Most people who approach you about the narcissistic individual may have good intentions and are just seeking to warn you. However, there are some covert enablers will reach out to seemingly “warn you” about the narcissist, only to collect information on you or try to weed out the perceived “competition.” Enablers with narcissistic or histrionic tendencies may throw you under the bus, appearing to warn you only for their own sinister motives. If an enabler reaches out to “warn” you about the narcissist or you are warning them, you may notice them praising the narcissist even when talking about his or her heinous actions or even after hearing about the horrific traumas the abuser subjected you to. They may agree that the narcissist’s actions are abhorrent one minute, only to become googly-eyed and talk about how “brilliant” and “wonderful” the narcissist is or make remarks that hint that they’re still seeking the narcissist’s validation and approval. They may even partially defend or sympathize with the abuser’s actions. This is a particularly ominous sign if they’re the ones reaching out to you to supposedly “warn” you. They may want you out of their way because they perceive you as competition for the narcissist and may try to swoop in to join the narcissist in their games if they’re particularly sadistic or simply want the satisfaction of getting rid of you.

You can still heed their warning without trusting them – don’t reveal any personal information to such enablers and don’t maintain any contact with them, even if you choose to detach from the narcissist.

These types of covert enablers are likely to be on “standby” waiting for the news that you’ve cut ties so they can carry out their true agendas or at the very least celebrate your absence to feel better about themselves. You can trust that the narcissist is an abuser without necessarily trusting the person who shared that information with you and allowing them to collect information about you that could later be used against you. Remember that traumatized victims who are not malicious or deliberate enablers may still end up revealing something to an abuser down the road due to the abuser’s ability to manipulate, interrogate, bully and threaten their victims. Stay vigilant about what you share with others and who may be used as an enabler.

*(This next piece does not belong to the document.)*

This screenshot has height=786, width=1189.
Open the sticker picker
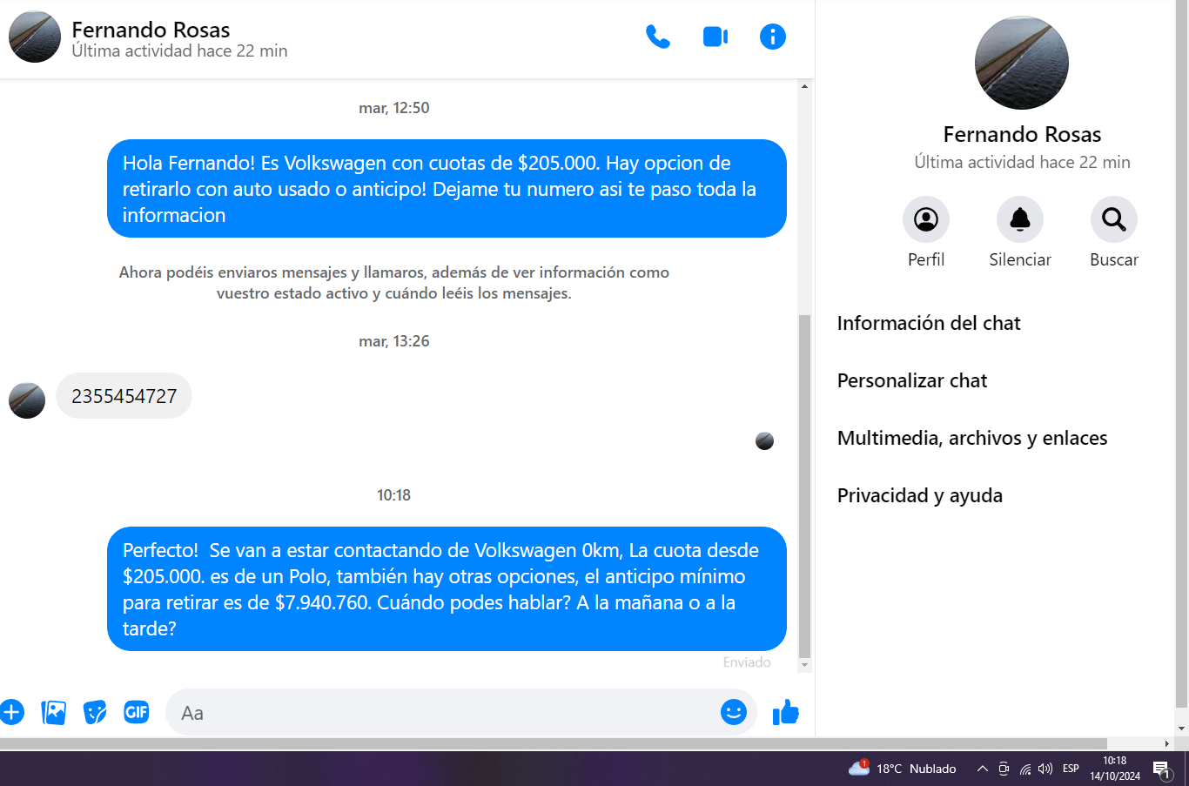tap(95, 712)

They victim-shame and blame you while downplaying the abuser’s actions.

Enablers who exhibit victim-shaming beliefs and attitudes when you’re not the “perfect” victim or behaving the way they want you to while rationalizing, downplaying, and softening the toxic characteristics of abusers are not safe people. These types judge abuse victims harshly while letting abusers off the hook or treating them with kid gloves, even if they claim to be victims themselves. Yet all their aggressiveness and assertiveness with victims of abuse goes out of the window when they’re considering the abuser’s actions, where there’s plenty of room for “compassion for the abuser,” understanding, and nuanced perspectives. You get the impression that they don’t understand why a victim would react and act a certain way – this is especially disorienting especially if they claimed to be victims themselves. They may say judgmental things like, “I was a victim too and I would never do that!” They may ask things like, “Why didn’t you just leave?” or “Why not call the police?” yet, in the beginning, they shared stories of engaging in similar behaviors, possibly even with the same narcissist (for example, they may have claimed they felt stuck with that person and they kept running back to them or acknowledged that this person as manipulative).

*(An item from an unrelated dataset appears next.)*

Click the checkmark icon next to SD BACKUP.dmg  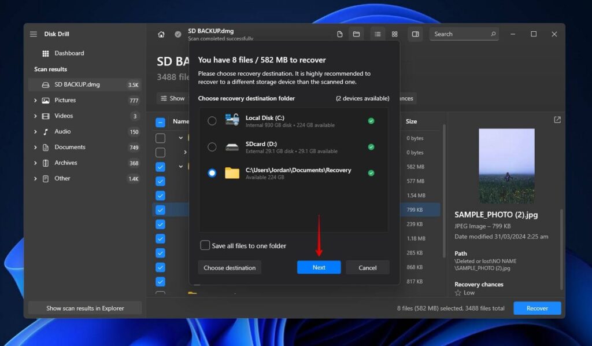[x=176, y=34]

They judge your reactions and actions in the relationship more harshly as a victim than they do the abuser’s actual predatory actions and are quick to shame you for being an imperfect victim more than they are in judging the abuser.

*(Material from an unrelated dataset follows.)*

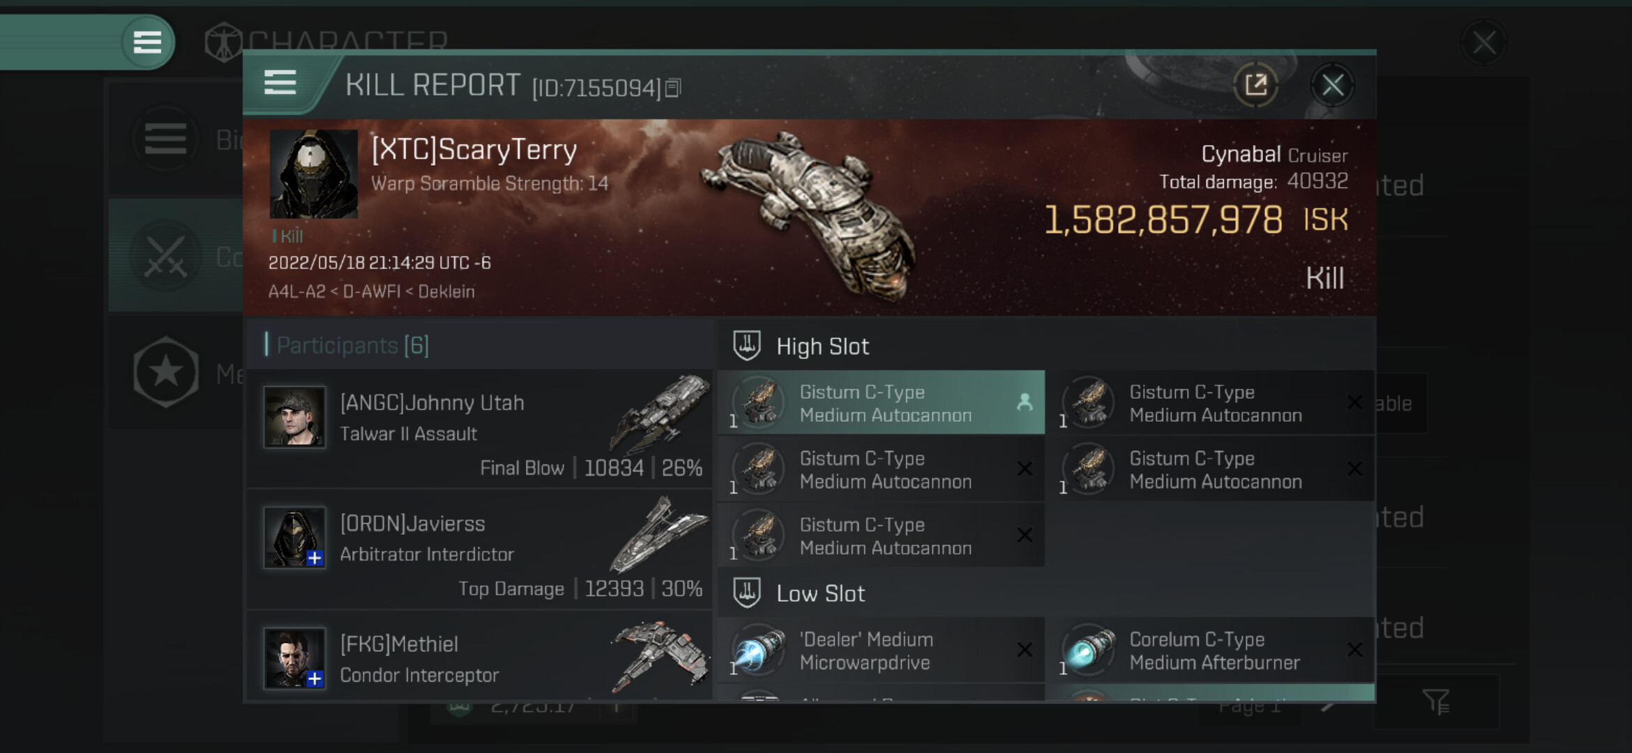View ScaryTerry's character portrait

These types may initially pretend to sympathize with you first when they think you’re going to leave the abuser and they have a personal agenda of their own. Yet if you’re finding it difficult to process all this information right away or ask more questions, they can get aggressive.  It is very easy to say “I would have never done this” when you were not in the same situation as they were with that same manipulator. Keep in mind that you can’t always predict how you’ll react in the same situation with that specific predator, especially if you don’t have the same trauma history as the victim. Some people never get close enough to the abuser to be chronically abused or harmed by them in the way certain victims are. Some suffer from complex trauma and find it more difficult to extricate themselves from an abuser. Not only do you not know that victim’s circumstances, but you also don’t know that victim and what they’ve been through.

They “trauma dump” in a sadistic way that is not reciprocal or empathic.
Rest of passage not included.